WRITTEN TASKS:
1 – Answer these three questions using the homebrewing forum thread:
(a) What did Dave86 say the aussie draught smelled like when the can was opened?
(b) At which branch did Bribie G originally buy the Czech Pilsener?
(c) Which yeast did Mclovin use?
2 – From the homebrewing forum thread, quote the passage starting at "I bought the" and ending at "## Mclovin (17/8/08)".
3 – Extend the homebrewing forum thread, picking up after its last post.
begin DOCUMENT EXTRACT
Just pulled the first of the above mentioned Bavarian wheat ESB that i did with no addatives at all and it is very hoppy and good. Different,yes, yes different yes good yes good nice yes nice


----------



## Dave86 (16/8/08)

I got around to putting the aussie draught in today, was suprised by the aroma when I opened the can... It smelt like hops! Unusual for a kit, definitelty a bit of pellet sludge there too. I don't think this one will turn out much like an aussie draught, it'll have too much hops flavour


----------



## Bribie G (17/8/08)

For Brisbane Northsiders ESB inform me that the following are their stockists for our area:





I bought the Czech Pilsener from the Morayfield branch originally, they didn't seem to have many ESB in stock so I'll give the Strathpine branch a bell and if they have the pom bitter in stock I'll get one sent over. 

I'll use a Nottingham yeast with it.


----------



## Mclovin (17/8/08)

Dave86 said:


> I got around to putting the aussie draught in today, was suprised by the aroma when I opened the can... It smelt like hops! Unusual for a kit, definitelty a bit of pellet sludge there too. I don't think this one will turn out much like an aussie draught, it'll have too much hops flavour



Hey Dave, Are you doing the kit alone with supplied yeast? I used WLP 001 and some crystal malt grain as well. Nice drop.


----------



## clarkey7 (17/8/08)

Would you guys stop mucking around and make the 3kg Extra Special Stout already.... It's the business.
end DOCUMENT EXTRACT
begin RECORD LIST
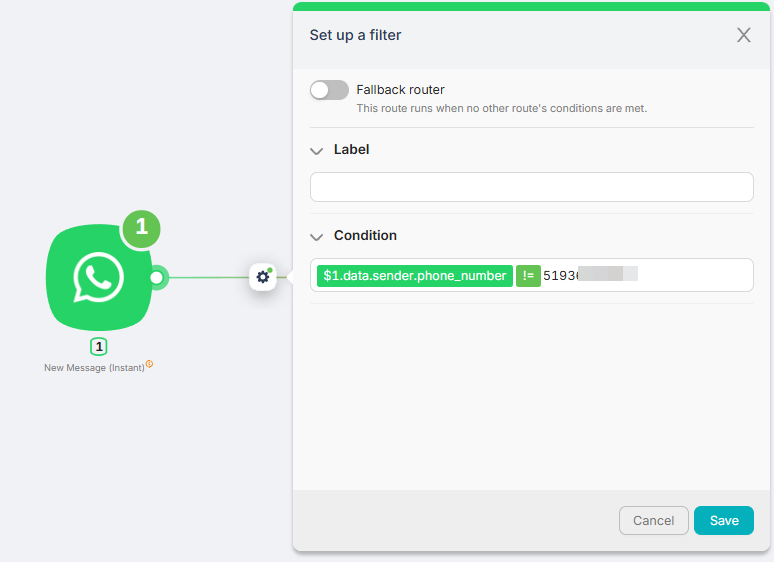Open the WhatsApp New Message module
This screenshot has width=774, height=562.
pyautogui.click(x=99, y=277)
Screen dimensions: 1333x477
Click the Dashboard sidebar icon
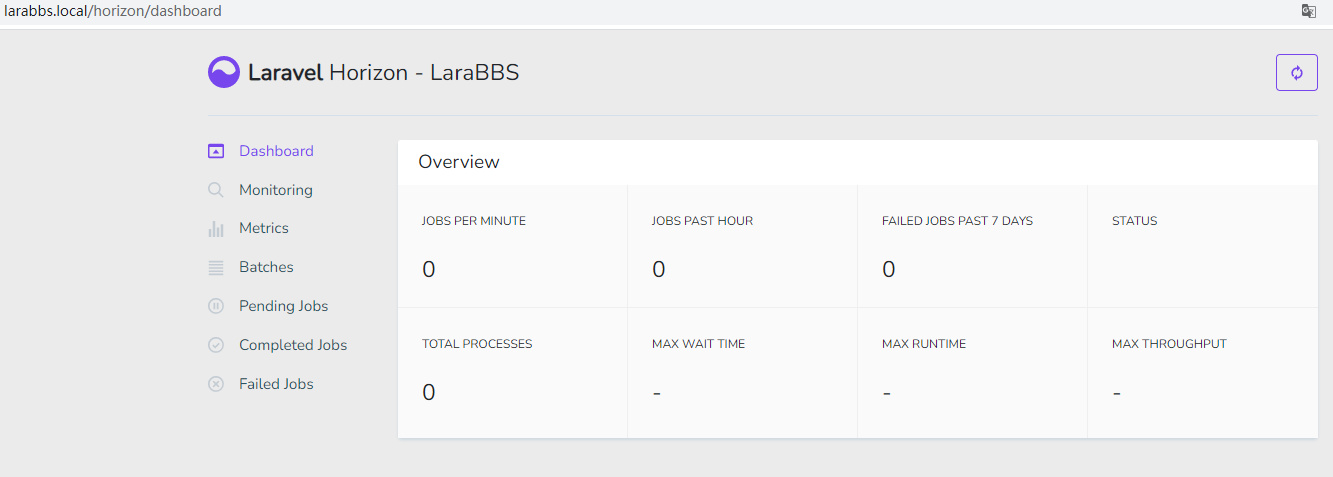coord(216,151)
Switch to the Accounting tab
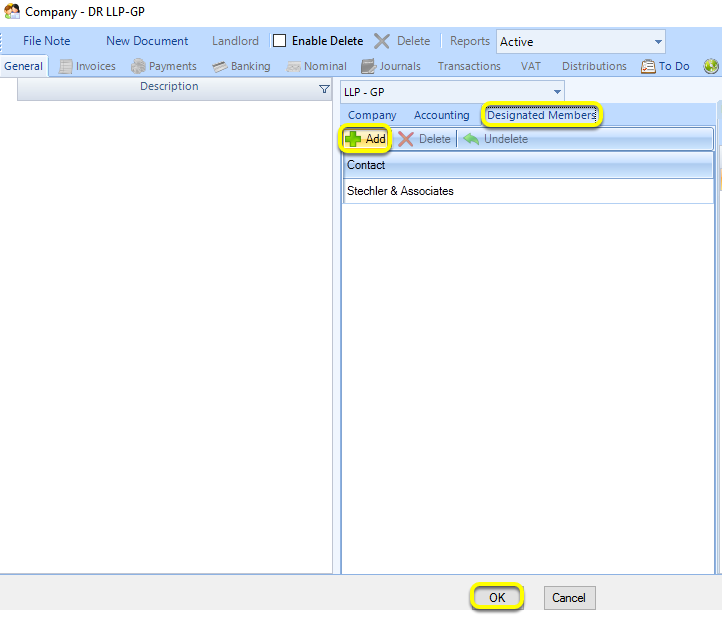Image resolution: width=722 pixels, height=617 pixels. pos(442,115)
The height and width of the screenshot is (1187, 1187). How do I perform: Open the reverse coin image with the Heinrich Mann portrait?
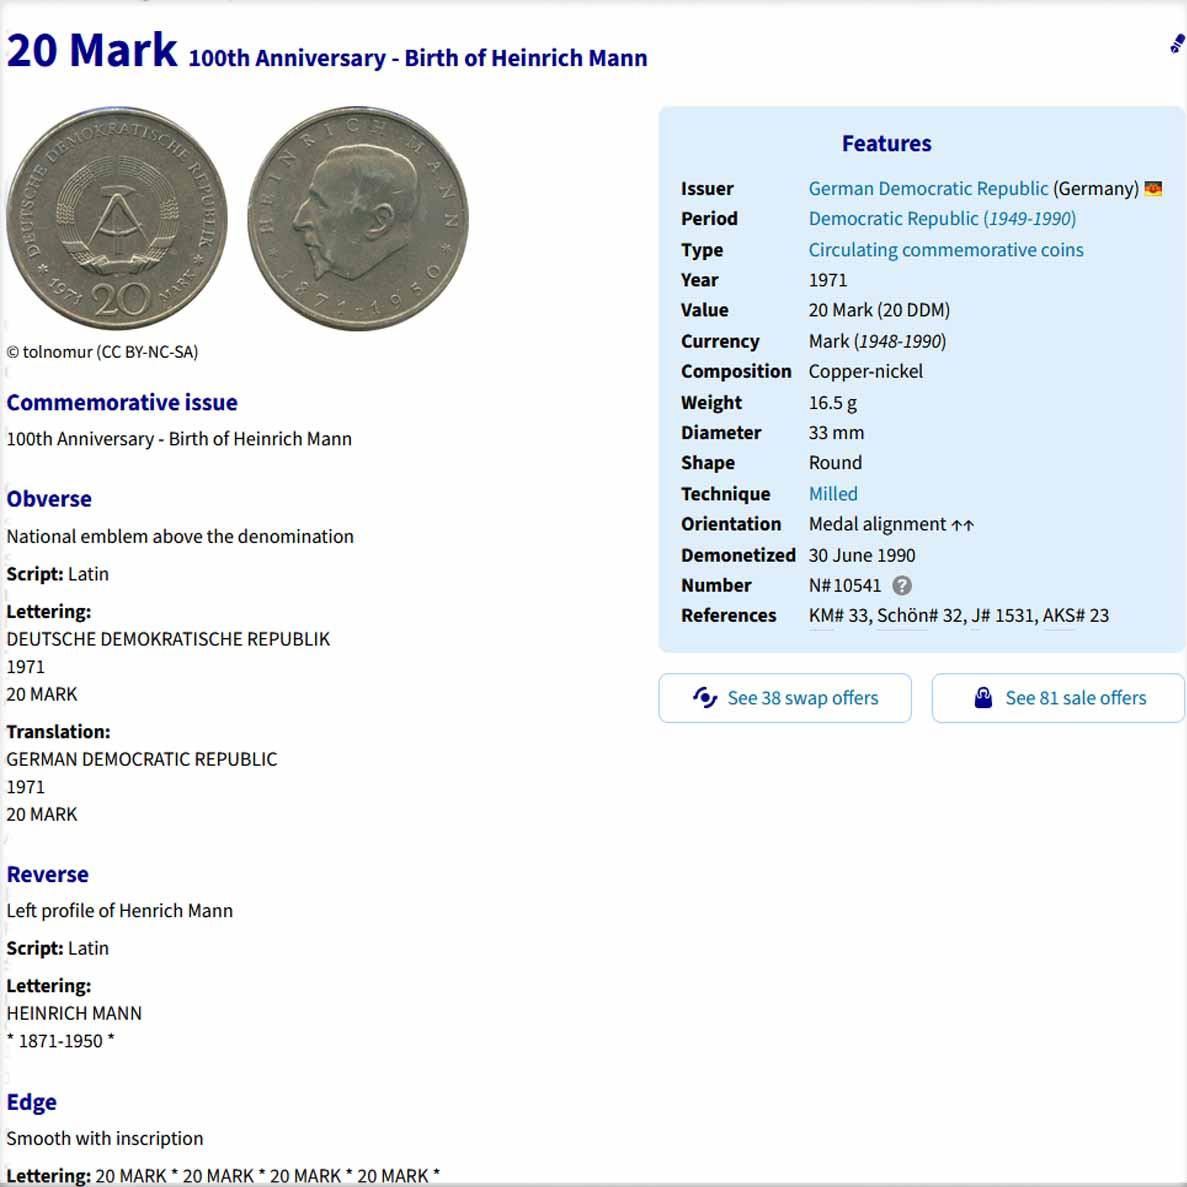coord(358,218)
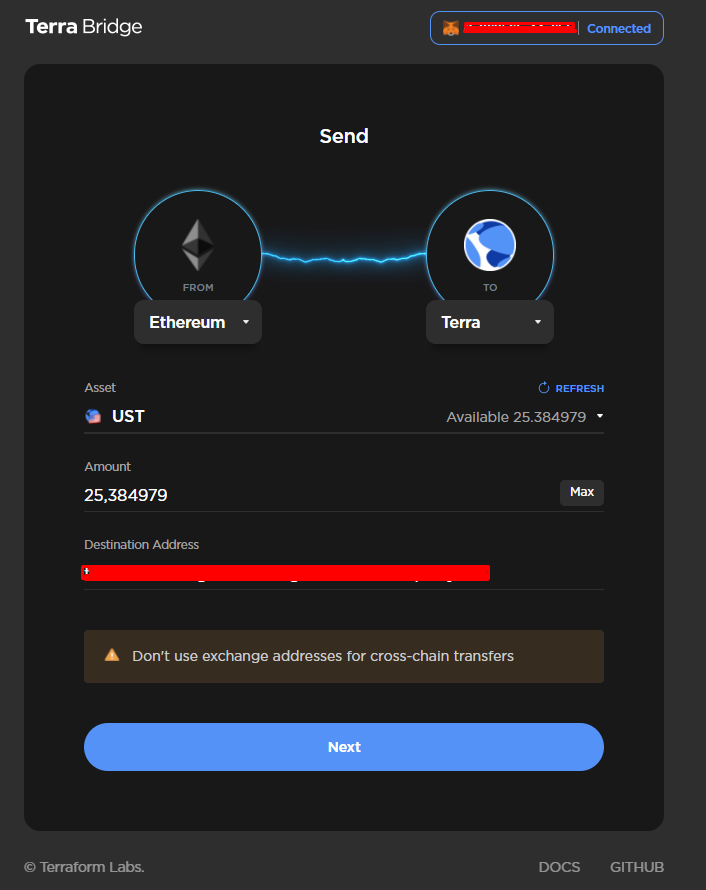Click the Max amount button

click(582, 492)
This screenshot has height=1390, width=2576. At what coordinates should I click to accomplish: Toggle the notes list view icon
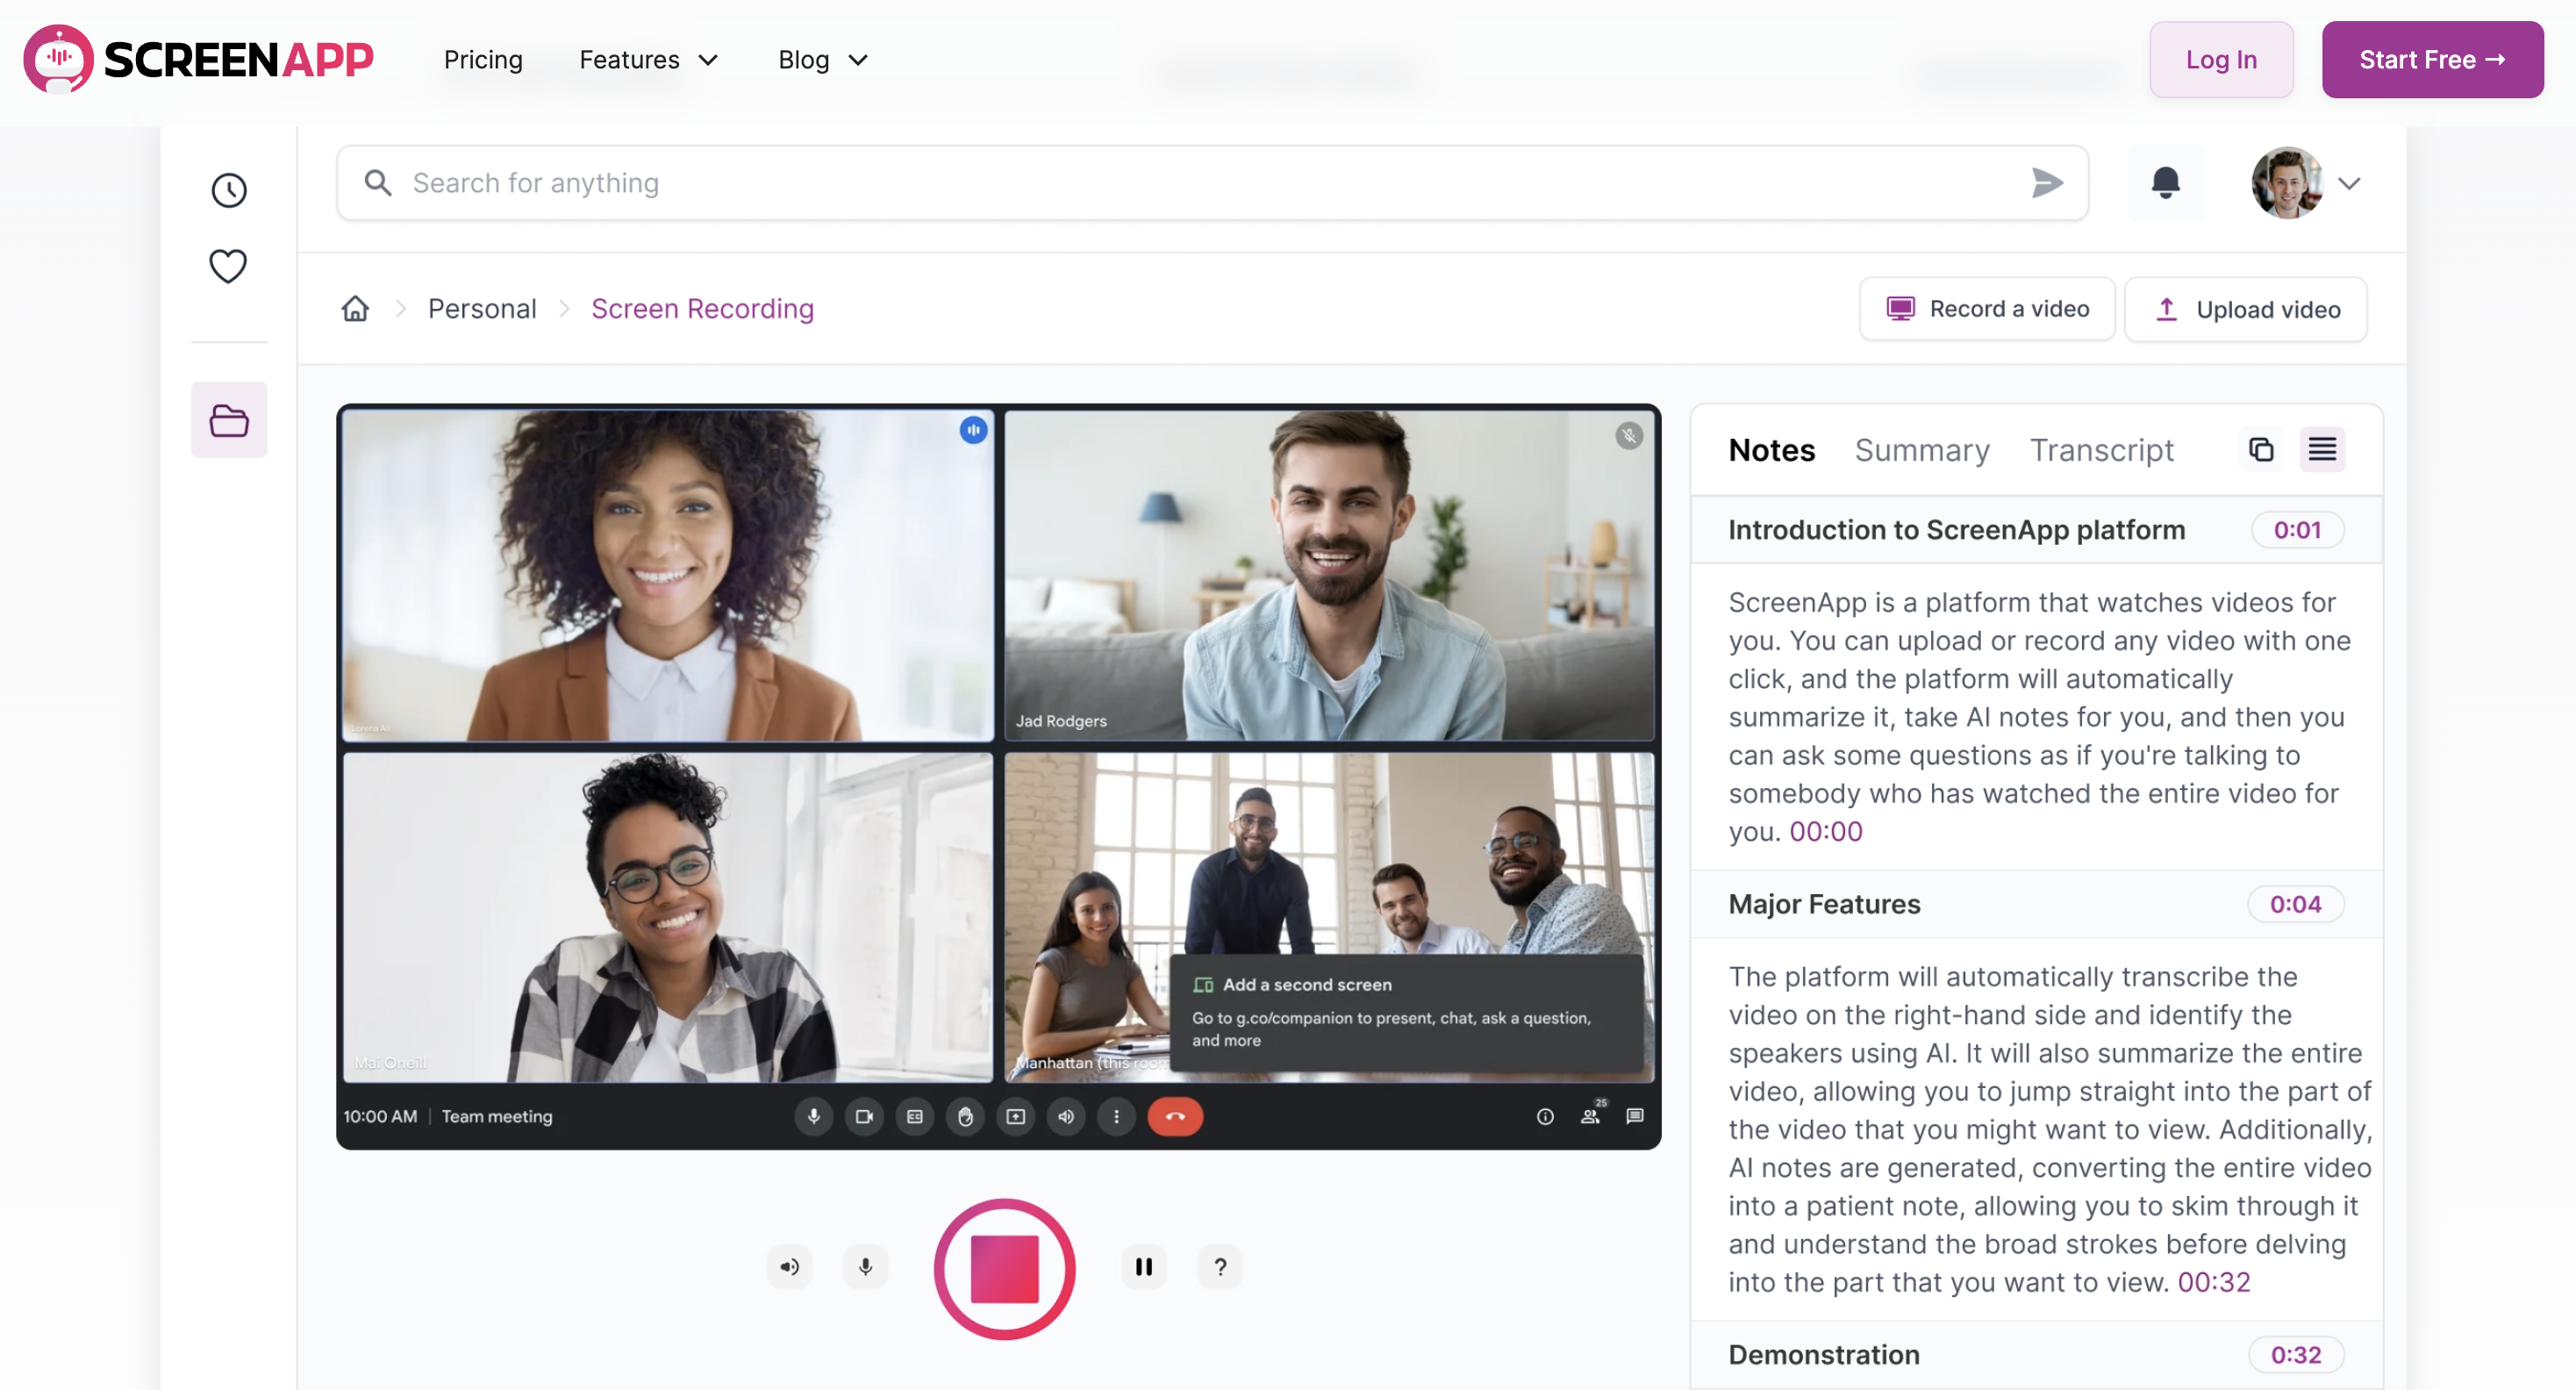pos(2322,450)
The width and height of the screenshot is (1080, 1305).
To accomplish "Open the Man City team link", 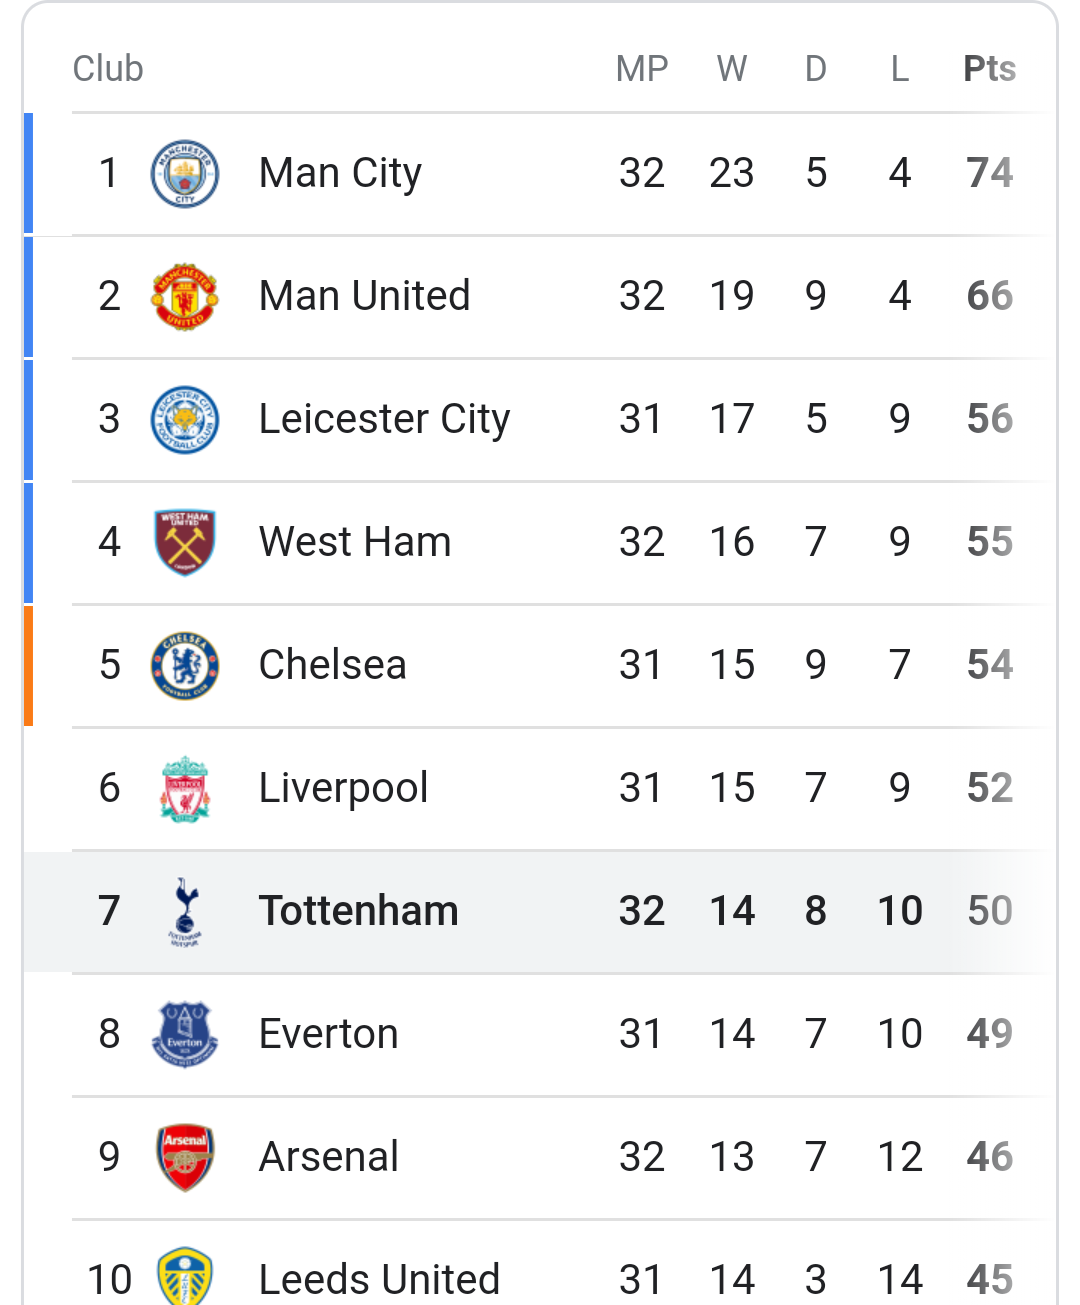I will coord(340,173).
end RECORD LIST
RESPONSES BY TASK:
1 –
(a) Hops.
(b) The Morayfield branch.
(c) WLP 001.

2 –
I bought the Czech Pilsener from the Morayfield branch originally, they didn't seem to have many ESB in stock so I'll give the Strathpine branch a bell and if they have the pom bitter in stock I'll get one sent over. 

I'll use a Nottingham yeast with it.


----------



## Mclovin (17/8/08)

3 –
Best Stout in a can I reckon. I've made almost all the others, but on redos had to add extra hops or change yeast or steep some extra Roasted barley to get them balanced properly/to my taste.

I Didn't have to change the 3kg ESS - follow tin instructions ( from memory make up to 18L)....I think SAFALE 04 came with the tin.

PB :icon_cheers:


----------



## boingk (17/8/08)

3kg ESB Aussie Draught is carbonating up, and yeah the pellet clumps in the tin were a nice sign - only other kits I've tried that've had that in them have been the Wal's range which I recommend highly. I made the Draught up to 21L [my usual volume] with 150ish grams of 90 EBC Crystal grain and the S-04 yeast included. Will let everyone know how it goes, but am expecting good things.


----------



## Dave86 (17/8/08)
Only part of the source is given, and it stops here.